▶ **The data**
-------

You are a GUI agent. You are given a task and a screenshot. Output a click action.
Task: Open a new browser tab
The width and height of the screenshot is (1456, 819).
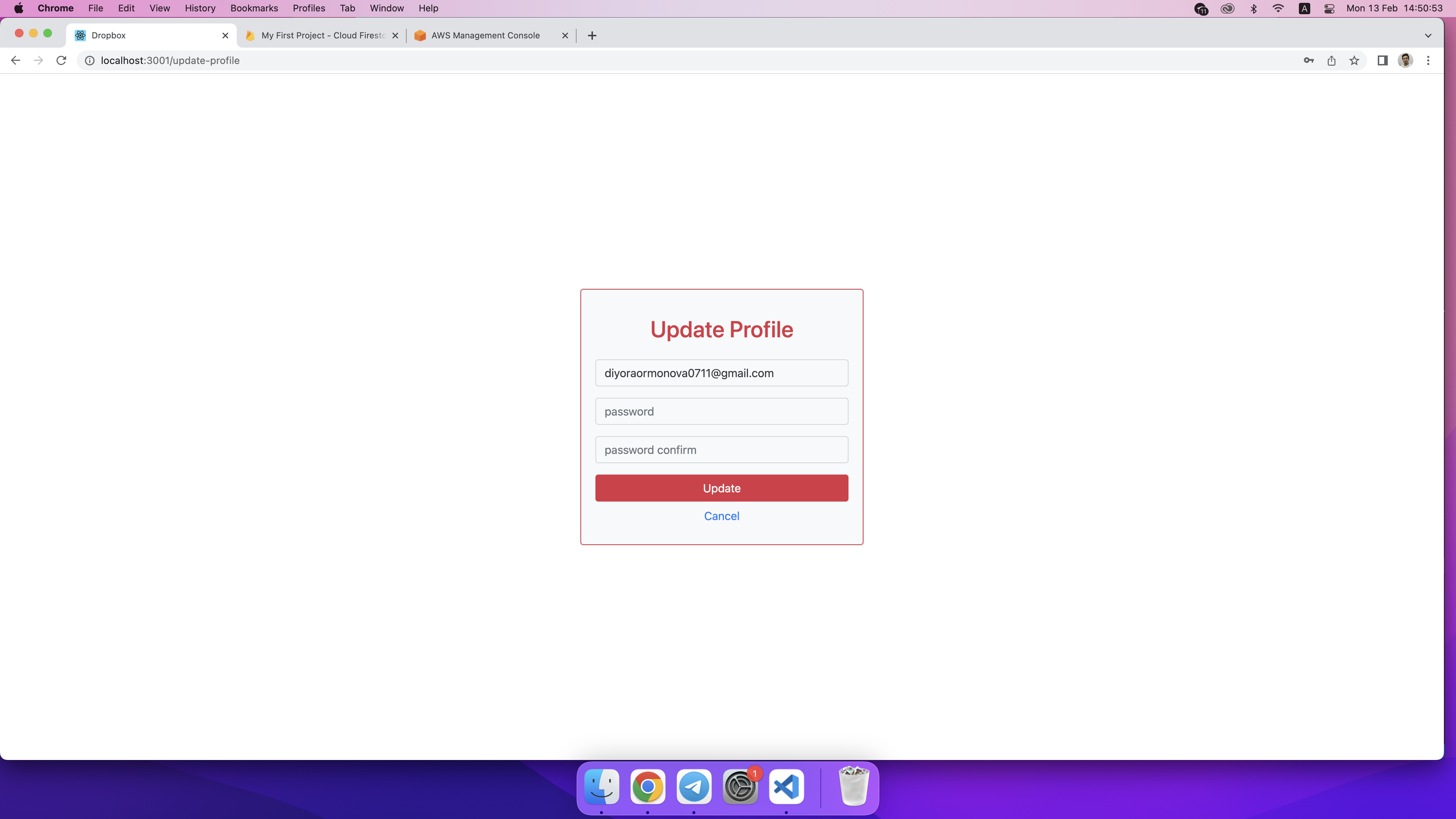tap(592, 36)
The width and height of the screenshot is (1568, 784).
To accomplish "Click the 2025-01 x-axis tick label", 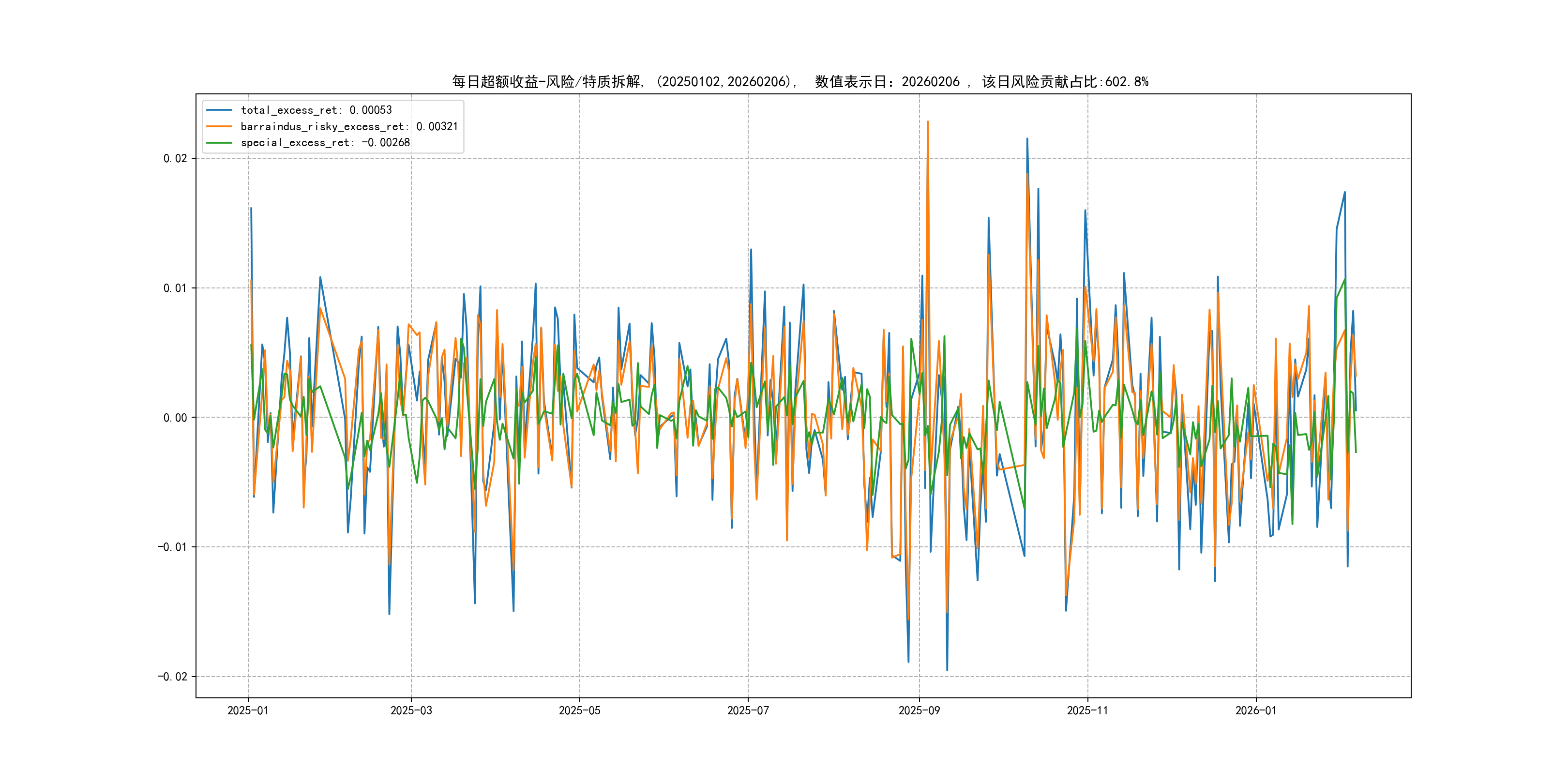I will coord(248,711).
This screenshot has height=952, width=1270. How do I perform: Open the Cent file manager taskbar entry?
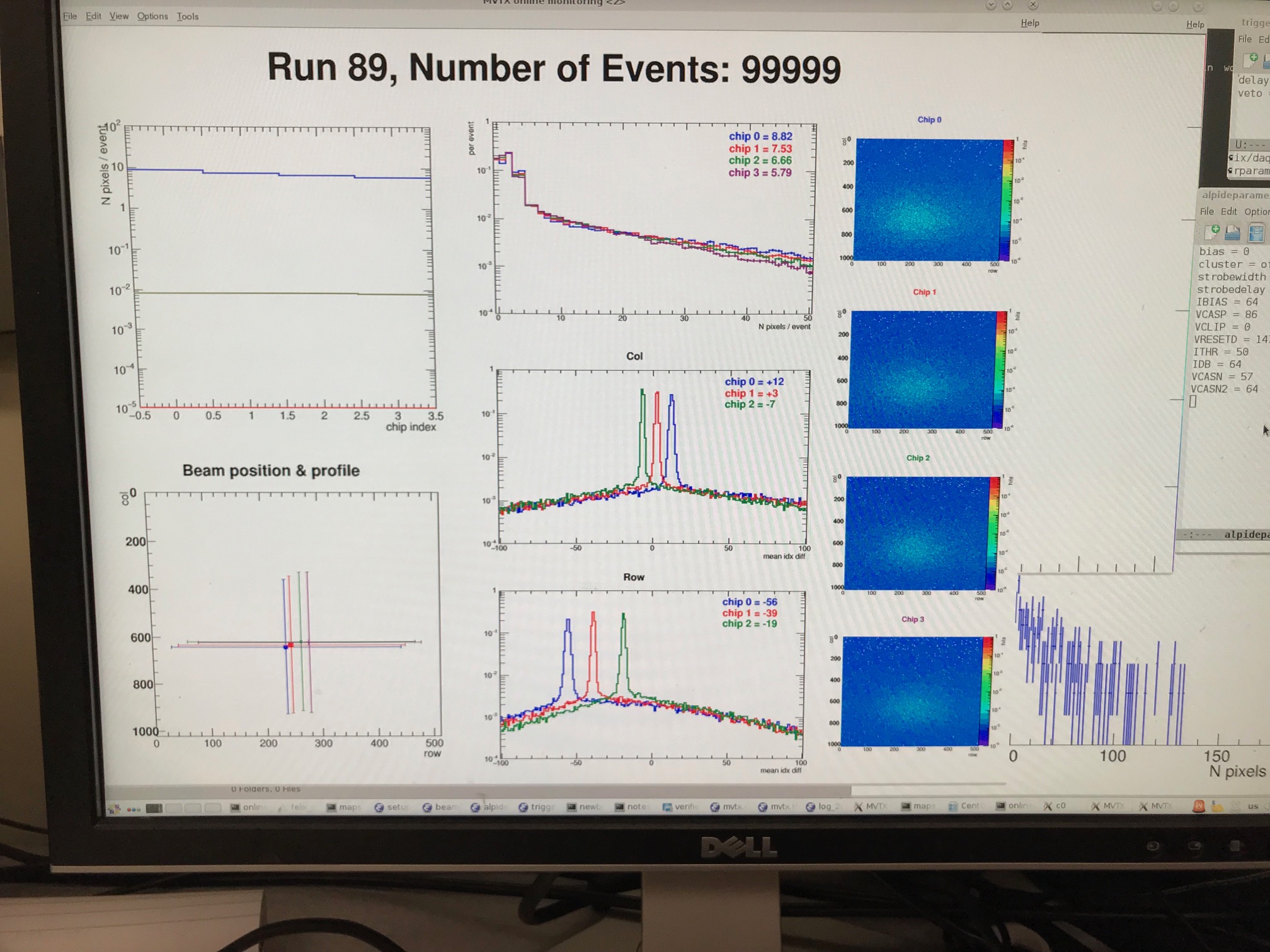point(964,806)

-------

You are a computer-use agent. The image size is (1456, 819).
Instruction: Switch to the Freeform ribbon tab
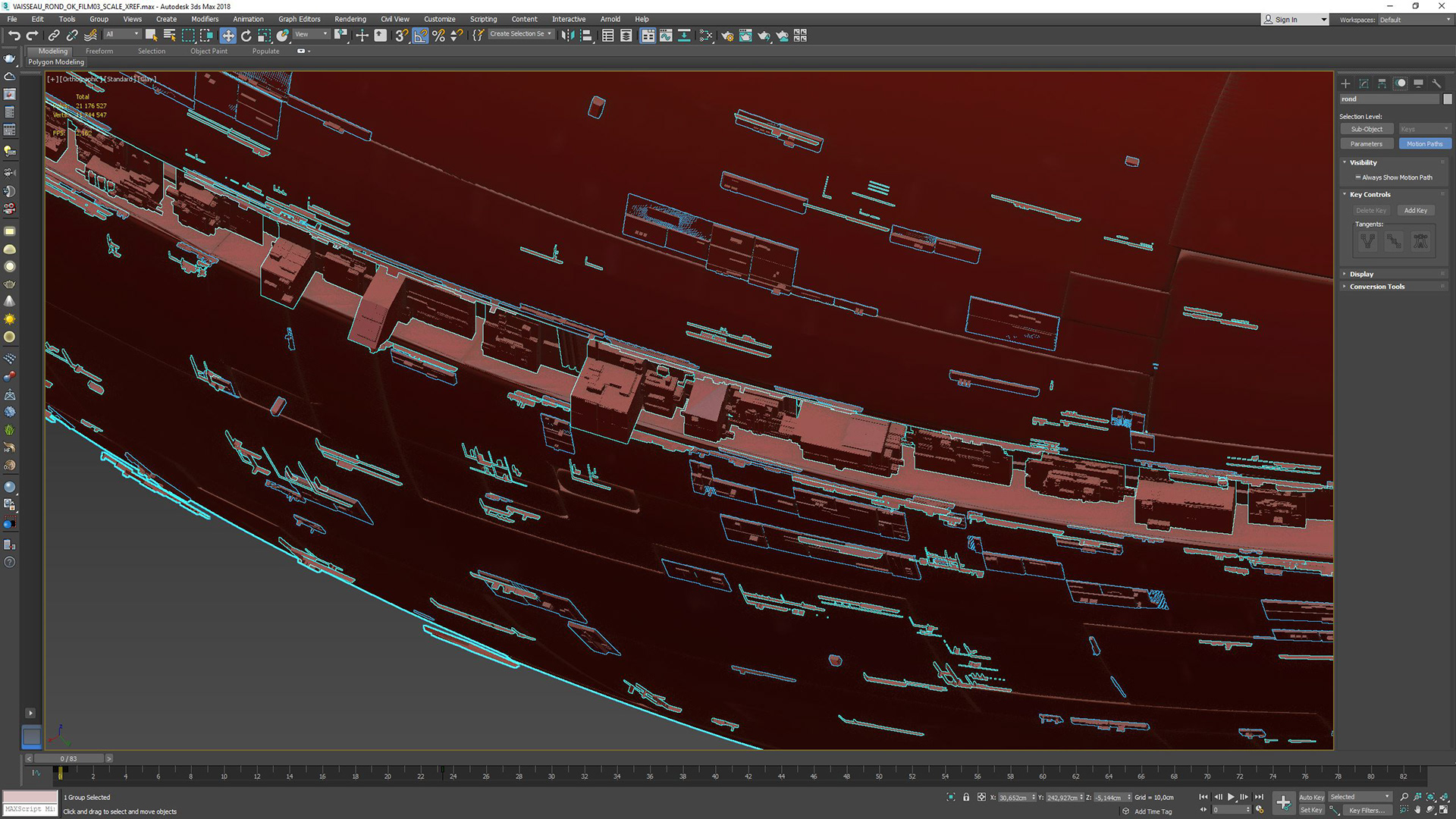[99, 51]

-------

▶ **What you need to do**
The response must consist solely of the number of lines in the listing above that contain "agent".

▶ **Written reply**
2